---------- Provided information ----------

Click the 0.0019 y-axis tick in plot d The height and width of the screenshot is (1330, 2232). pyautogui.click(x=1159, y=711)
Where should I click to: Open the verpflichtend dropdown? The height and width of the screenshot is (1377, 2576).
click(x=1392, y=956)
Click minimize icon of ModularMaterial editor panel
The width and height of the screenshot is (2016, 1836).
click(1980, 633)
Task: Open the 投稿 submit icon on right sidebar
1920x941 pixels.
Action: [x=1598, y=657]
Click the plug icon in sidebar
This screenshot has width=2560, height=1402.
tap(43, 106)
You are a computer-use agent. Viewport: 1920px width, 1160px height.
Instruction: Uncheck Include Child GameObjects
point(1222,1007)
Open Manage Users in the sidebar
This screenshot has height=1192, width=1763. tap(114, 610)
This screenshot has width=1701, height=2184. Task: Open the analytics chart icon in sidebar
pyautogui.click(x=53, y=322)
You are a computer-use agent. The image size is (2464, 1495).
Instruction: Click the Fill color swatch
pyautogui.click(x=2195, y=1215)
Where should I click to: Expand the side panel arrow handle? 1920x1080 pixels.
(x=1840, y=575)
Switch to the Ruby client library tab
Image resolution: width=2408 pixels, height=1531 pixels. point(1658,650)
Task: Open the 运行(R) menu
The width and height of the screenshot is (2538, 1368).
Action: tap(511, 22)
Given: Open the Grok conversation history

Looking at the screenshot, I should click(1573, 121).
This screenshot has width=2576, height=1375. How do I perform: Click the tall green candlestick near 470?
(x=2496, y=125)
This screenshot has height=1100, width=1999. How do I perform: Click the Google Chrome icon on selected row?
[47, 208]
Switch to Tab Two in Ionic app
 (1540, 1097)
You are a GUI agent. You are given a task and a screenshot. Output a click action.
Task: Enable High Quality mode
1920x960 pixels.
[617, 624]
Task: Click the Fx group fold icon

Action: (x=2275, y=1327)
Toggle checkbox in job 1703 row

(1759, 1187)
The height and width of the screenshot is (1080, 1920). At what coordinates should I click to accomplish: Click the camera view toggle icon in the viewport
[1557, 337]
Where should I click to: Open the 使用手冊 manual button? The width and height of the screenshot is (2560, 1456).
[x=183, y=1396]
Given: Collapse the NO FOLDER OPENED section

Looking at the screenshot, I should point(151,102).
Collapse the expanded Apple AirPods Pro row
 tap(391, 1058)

----------

Extract every record. Keep wording exact.

Answer space —
Click the 0.0019 y-axis tick in plot d The height and width of the screenshot is (1330, 2232). pyautogui.click(x=1159, y=711)
Where should I click to: Open the verpflichtend dropdown? The height and width of the screenshot is (1377, 2576).
click(x=1392, y=956)
Click minimize icon of ModularMaterial editor panel
The width and height of the screenshot is (2016, 1836).
click(1980, 633)
Task: Open the 投稿 submit icon on right sidebar
1920x941 pixels.
Action: [x=1598, y=657]
Click the plug icon in sidebar
This screenshot has width=2560, height=1402.
tap(43, 106)
You are a computer-use agent. Viewport: 1920px width, 1160px height.
Instruction: Uncheck Include Child GameObjects
point(1222,1007)
Open Manage Users in the sidebar
This screenshot has height=1192, width=1763. tap(114, 610)
This screenshot has width=1701, height=2184. Task: Open the analytics chart icon in sidebar
pyautogui.click(x=53, y=322)
You are a computer-use agent. The image size is (2464, 1495).
Instruction: Click the Fill color swatch
pyautogui.click(x=2195, y=1215)
Where should I click to: Expand the side panel arrow handle? 1920x1080 pixels.
(x=1840, y=575)
Switch to the Ruby client library tab
Image resolution: width=2408 pixels, height=1531 pixels. point(1658,650)
Task: Open the 运行(R) menu
The width and height of the screenshot is (2538, 1368).
Action: tap(511, 22)
Given: Open the Grok conversation history

Looking at the screenshot, I should click(1573, 121).
This screenshot has width=2576, height=1375. How do I perform: Click the tall green candlestick near 470?
(x=2496, y=125)
This screenshot has height=1100, width=1999. How do I perform: Click the Google Chrome icon on selected row?
[47, 208]
Switch to Tab Two in Ionic app
 (1540, 1097)
You are a GUI agent. You are given a task and a screenshot. Output a click action.
Task: Enable High Quality mode
1920x960 pixels.
[617, 624]
Task: Click the Fx group fold icon

Action: (x=2275, y=1327)
Toggle checkbox in job 1703 row

(1759, 1187)
The height and width of the screenshot is (1080, 1920). At what coordinates should I click to accomplish: Click the camera view toggle icon in the viewport
[1557, 337]
Where should I click to: Open the 使用手冊 manual button? The width and height of the screenshot is (2560, 1456).
[x=183, y=1396]
Given: Collapse the NO FOLDER OPENED section

Looking at the screenshot, I should point(151,102).
Collapse the expanded Apple AirPods Pro row
 tap(391, 1058)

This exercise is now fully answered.